Jihun ate standing in the shadows behind the kitchen. The porridge was cold and tasteless, but it was food. When he finished, he returned the bowl and headed toward the old archive hall.
The building sat at the far eastern edge of the sect grounds, near the outer wall. It had been abandoned twenty years ago when the new archive complex was built. Now it stood empty, windows shuttered, doors sealed.
Jihun found the basement entrance around the back—a heavy wooden door set into the ground at an angle, like a storm cellar. Rust covered the iron reinforcement bands. Weeds grew around the frame.
He inserted the largest key and turned. The lock resisted, then gave with a grinding screech.
Jihun pulled open the door. It was heavier than expected, the hinges screaming in protest after years of disuse. Stone steps descended into absolute darkness. The air that wafted up was thick and stale, carrying the smell of old paper, mildew, and something else. Something ancient.
Jihun lit the lantern he'd brought and began his descent.
The steps were worn smooth in the center from centuries of use. Some were cracked. Others were missing chunks. He moved carefully, testing each step before putting his full weight on it.
Twenty steps down. Thirty. Forty.
How deep does this go?
Finally, at what must have been fifty steps, the stairway opened into a vast basement.
Jihun raised his lantern, and his breath caught.
The space was enormous. Easily fifty paces wide and twice that long. The ceiling arched overhead, supported by thick stone pillars carved with faded symbols. Along the walls, row after row of shelves stretched into the darkness beyond his lantern's reach.
And everything was covered in dust.
Thick, gray dust that had accumulated over decades. It coated every surface like a burial shroud. The air was so still that his breath seemed to disturb particles that had been floating undisturbed for years.
"This is going to take more than a week," Jihun muttered.
He set down his lantern and began exploring. Most of the shelves held exactly what he'd expected—broken training equipment, cracked weapons, torn manuals too damaged to read. Wooden practice swords with split handles. Rusted metal blades. Armor with missing pieces.
The refuse of centuries, dumped down here and forgotten.
Jihun worked methodically, starting from the entrance. Broken items went into one pile. Anything that might still be salvageable went into another. Most of it was just trash.
Hours passed. The lantern oil burned lower. Jihun's hands were soon filthy, his lungs irritated from the dust. He'd cleared maybe a tenth of the nearest shelf when he had to stop and refill his lantern from the spare oil he'd brought.
At this rate, I'll be down here for a month.
But what choice did he have? This was his job. His only job.
He continued working as the day wore on. No one came to check on him. No one brought him food or water. He was alone in the darkness with decades of forgotten things.

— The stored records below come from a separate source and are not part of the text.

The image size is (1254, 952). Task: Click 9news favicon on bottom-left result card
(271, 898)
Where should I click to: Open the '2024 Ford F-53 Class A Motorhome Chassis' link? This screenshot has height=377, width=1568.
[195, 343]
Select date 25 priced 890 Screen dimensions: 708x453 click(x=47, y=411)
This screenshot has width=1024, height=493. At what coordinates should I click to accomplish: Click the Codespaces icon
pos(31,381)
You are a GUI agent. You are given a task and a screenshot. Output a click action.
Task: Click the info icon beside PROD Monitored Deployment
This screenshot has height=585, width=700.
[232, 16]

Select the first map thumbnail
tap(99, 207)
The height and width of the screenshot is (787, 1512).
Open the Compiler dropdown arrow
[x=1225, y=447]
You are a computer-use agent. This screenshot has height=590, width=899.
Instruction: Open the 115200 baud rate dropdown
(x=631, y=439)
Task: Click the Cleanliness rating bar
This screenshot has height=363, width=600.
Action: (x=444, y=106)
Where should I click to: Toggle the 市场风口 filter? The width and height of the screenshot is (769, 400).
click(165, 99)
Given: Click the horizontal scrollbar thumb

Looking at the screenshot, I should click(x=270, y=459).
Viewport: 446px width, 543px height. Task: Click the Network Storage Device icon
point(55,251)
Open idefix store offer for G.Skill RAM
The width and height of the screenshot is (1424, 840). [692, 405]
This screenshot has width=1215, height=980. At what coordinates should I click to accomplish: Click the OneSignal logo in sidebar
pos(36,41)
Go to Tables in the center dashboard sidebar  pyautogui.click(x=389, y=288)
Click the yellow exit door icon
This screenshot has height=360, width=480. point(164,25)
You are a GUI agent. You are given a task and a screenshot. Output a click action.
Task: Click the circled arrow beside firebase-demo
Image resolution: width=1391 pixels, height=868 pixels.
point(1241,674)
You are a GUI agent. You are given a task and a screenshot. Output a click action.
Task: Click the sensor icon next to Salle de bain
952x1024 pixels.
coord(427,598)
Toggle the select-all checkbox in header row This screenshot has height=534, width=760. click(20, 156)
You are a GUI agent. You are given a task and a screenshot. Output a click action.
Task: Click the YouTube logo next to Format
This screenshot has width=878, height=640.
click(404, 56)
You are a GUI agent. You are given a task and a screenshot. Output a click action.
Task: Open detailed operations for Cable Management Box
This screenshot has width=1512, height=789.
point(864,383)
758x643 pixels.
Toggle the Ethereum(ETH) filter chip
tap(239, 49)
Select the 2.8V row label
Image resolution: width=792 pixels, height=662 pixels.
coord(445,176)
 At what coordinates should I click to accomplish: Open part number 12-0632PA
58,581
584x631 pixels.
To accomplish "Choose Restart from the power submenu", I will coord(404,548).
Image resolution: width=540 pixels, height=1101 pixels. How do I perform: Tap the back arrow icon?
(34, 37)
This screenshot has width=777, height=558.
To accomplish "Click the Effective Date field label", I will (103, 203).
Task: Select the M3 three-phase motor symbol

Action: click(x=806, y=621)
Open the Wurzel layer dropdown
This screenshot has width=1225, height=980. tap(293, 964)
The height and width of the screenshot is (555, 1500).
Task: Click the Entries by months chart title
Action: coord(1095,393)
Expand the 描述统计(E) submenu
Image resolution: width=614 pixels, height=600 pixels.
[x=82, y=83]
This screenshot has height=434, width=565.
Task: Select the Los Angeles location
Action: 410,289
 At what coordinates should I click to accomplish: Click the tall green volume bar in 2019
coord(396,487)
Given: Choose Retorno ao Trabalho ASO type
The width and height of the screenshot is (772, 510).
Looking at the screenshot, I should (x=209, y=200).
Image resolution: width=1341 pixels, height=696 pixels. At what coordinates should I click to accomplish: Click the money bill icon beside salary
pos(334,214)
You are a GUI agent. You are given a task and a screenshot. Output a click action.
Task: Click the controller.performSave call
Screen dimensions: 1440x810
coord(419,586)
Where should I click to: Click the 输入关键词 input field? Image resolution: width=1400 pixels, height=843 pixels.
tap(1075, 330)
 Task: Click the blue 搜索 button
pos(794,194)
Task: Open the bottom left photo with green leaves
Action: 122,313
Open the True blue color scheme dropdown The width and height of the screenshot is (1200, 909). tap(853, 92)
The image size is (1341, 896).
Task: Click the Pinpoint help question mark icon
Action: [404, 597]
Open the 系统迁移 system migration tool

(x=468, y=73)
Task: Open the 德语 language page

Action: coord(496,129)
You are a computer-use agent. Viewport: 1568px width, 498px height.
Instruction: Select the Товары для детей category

By late afternoon, Jihun had cleared three shelves. His back ached from bending over. His throat was parched. His stomach had stopped growling hours ago, having given up hope of being fed.
He moved to the fourth shelf, deeper into the basement. Here, the dust was even thicker. His footprints were the first to disturb the floor in possibly half a century.
Behind the fourth shelf, something caught his eye.
A shape that didn't quite match the others. Jihun moved closer, bringing his lantern.
It was a collapsed bookcase. Old, heavy, made of dark wood that had partially rotted. It had fallen forward at some point, probably decades ago, and no one had bothered to lift it.
But behind where the bookcase had stood, Jihun could see something else. A section of the wall that looked different from the rest.
He set down his lantern and tried to move the bookcase. It was heavier than it looked, waterlogged and swollen. He had to brace his feet and pull with all his strength.
The bookcase shifted an inch. Then another. Finally, with a groan of protesting wood, it toppled over, crashing to the floor and raising a massive cloud of dust that made Jihun cough for a solid minute.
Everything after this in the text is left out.